Натыкаясь на человека, корчащегося от ран, Топайде злорадно ухмылялся тонкими губами и сосредоточенно целился в глаз. И лишь убедившись, что на плацу остались одни только трупы, немного успокоился и ушел.

Вспомнился расстрелянный им офицер, начальник караула, за то, что всего-навсего один узник совершил побег, а теперь бежало много, и ответ за это придется держать ему, Топайде. Собственно, бежали все. Одновременно, организованно. Значит, приказ Гиммлера не выполнен.

Не выполнен! Значит, и его, «инженера по расстрелам», расстреляют теперь без малейшего колебания.
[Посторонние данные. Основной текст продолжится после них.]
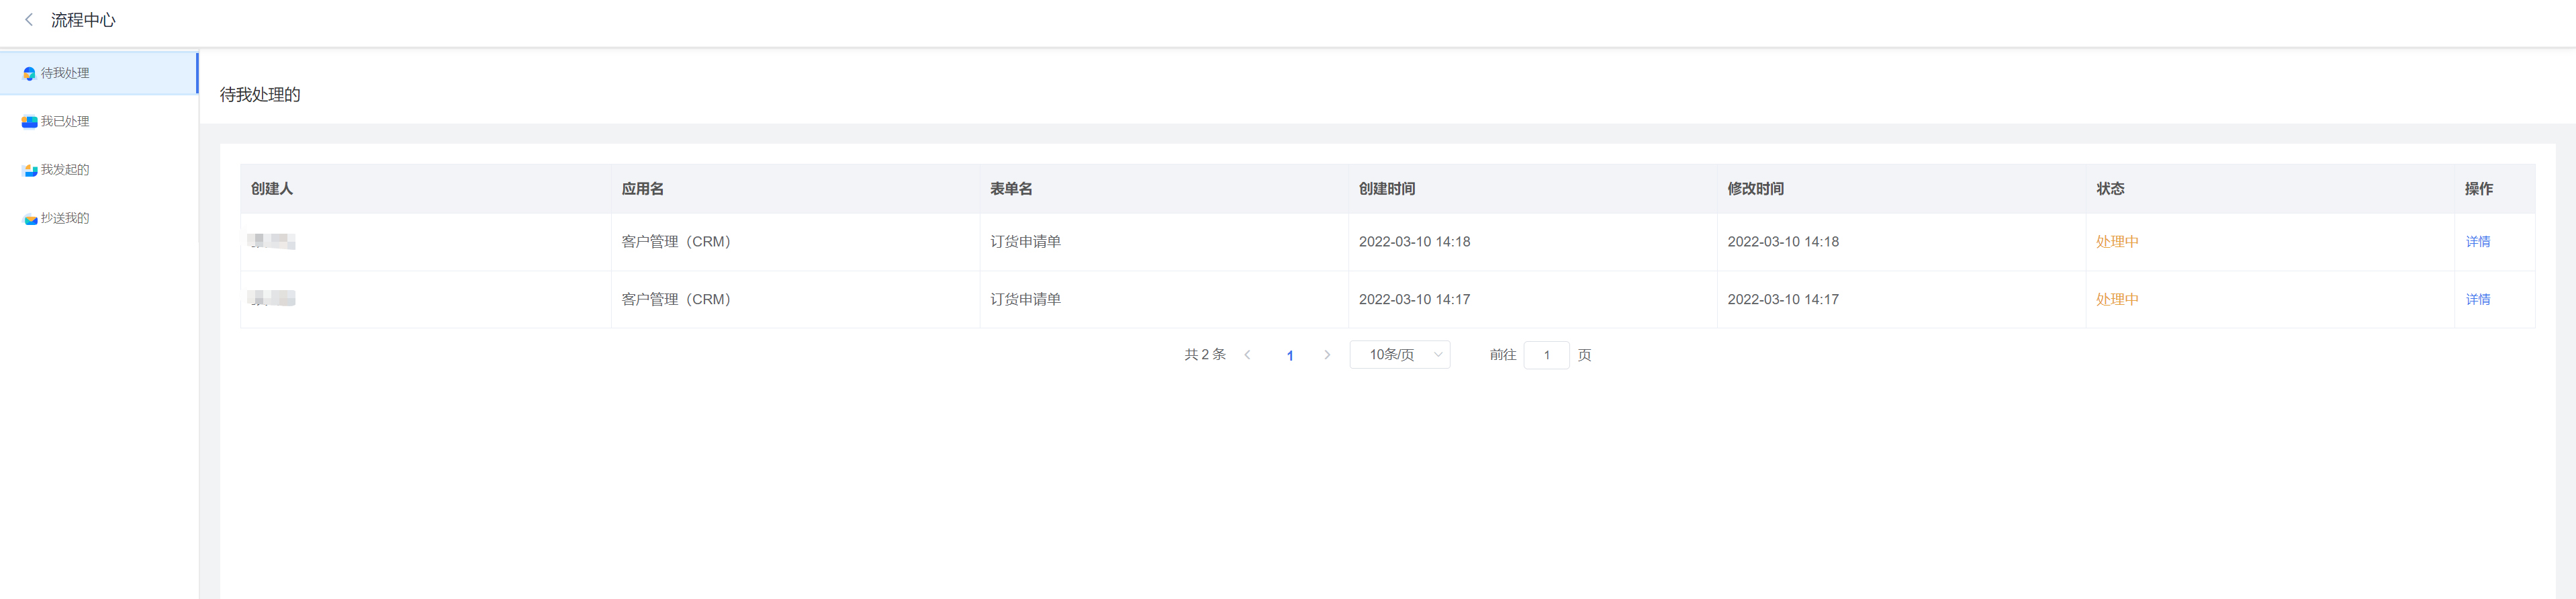The width and height of the screenshot is (2576, 599).
Task: Click the 我已处理 sidebar icon
Action: 29,122
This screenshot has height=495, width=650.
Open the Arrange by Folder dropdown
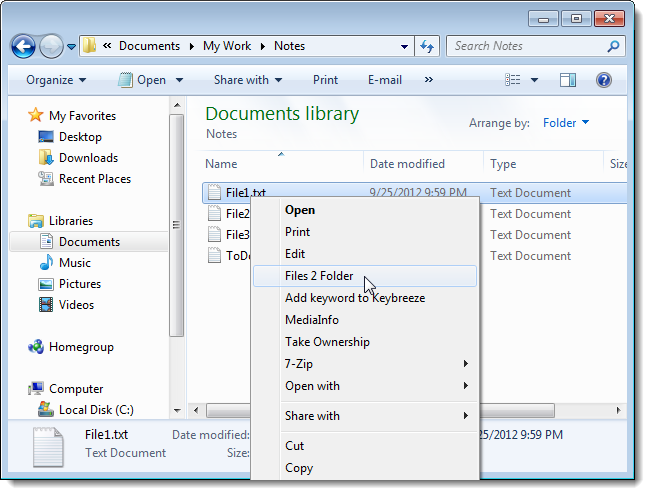pyautogui.click(x=566, y=123)
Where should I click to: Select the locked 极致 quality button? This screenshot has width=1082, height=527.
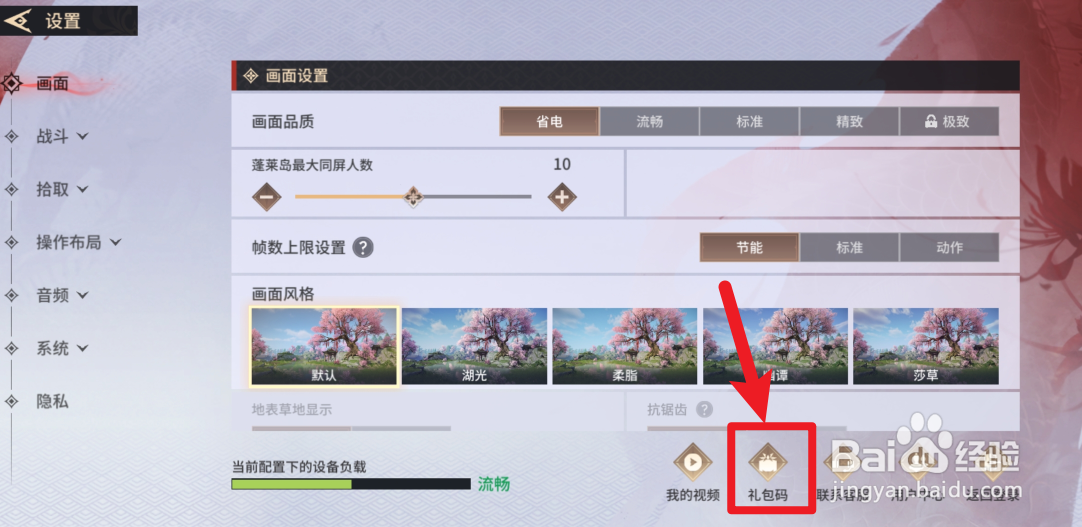[x=950, y=121]
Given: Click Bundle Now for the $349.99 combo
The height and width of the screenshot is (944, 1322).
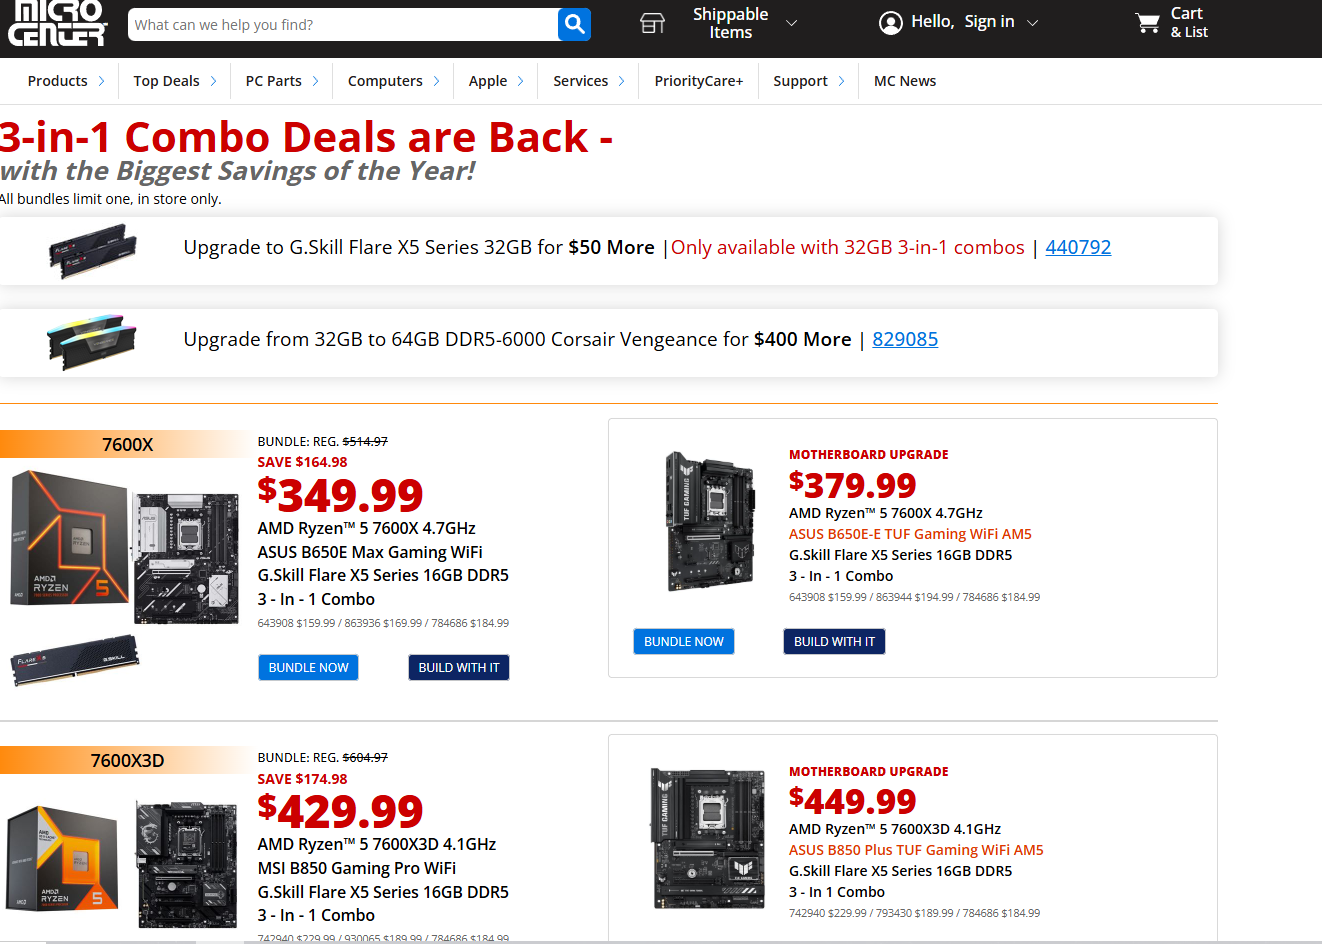Looking at the screenshot, I should (x=308, y=667).
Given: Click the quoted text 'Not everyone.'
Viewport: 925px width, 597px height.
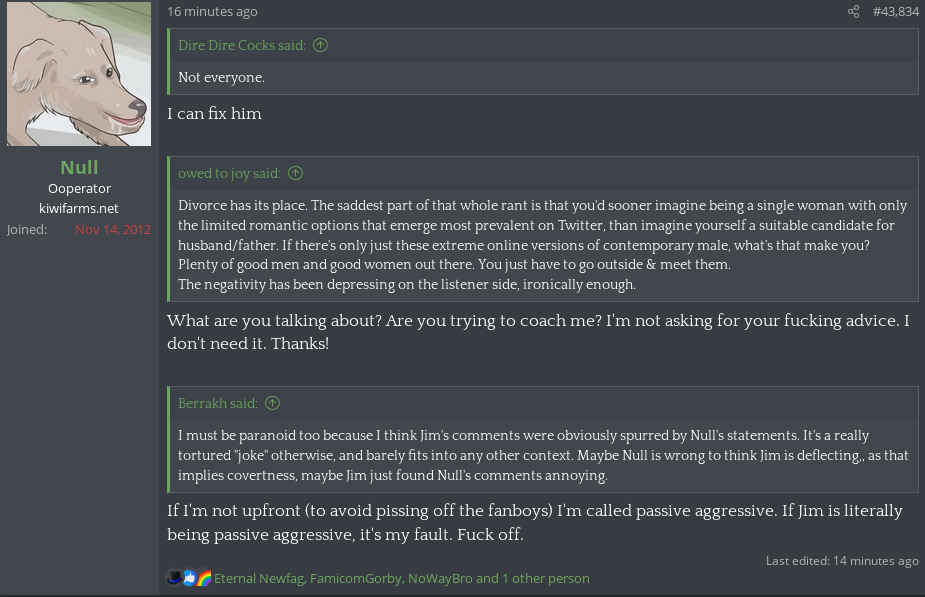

Топайде вошел в свою комнату. Снял фуражку с высокой тульей, где над блестящим выгнутым козырьком белел череп с перекрещенными костями. Положил вверх дном на столике у двери. Стянул с онемевших рук мягкие замшевые перчатки: как ни торопился по тревоге, а надеть их не забыл. Не глядя бросил в перевернутую фуражку. Провел по лысеющей голове длинной ладонью, показавшейся сейчас особенно холодной и липкой. Пытаясь прийти в себя, сделал усилие, чтобы припомнить что-то исключительно важное.

И, вероятно, вспомнил: резко вернулся к двери, запер ее, оставив ключ в замке, чтобы не сразу смогли открыть…

Снял мундир с орденской ленточкой в петлице и железным крестом на груди! Аккуратно повесил на спинку стула. Взял со стола рыжую бархотку и, ставя поочередно ноги на стул, до блеска начистил перепачканные сапоги. Снова надел мундир, выпрямился, застегнулся на все пуговицы..

Подошел к окну, сорвал с него маскировочную бумагу.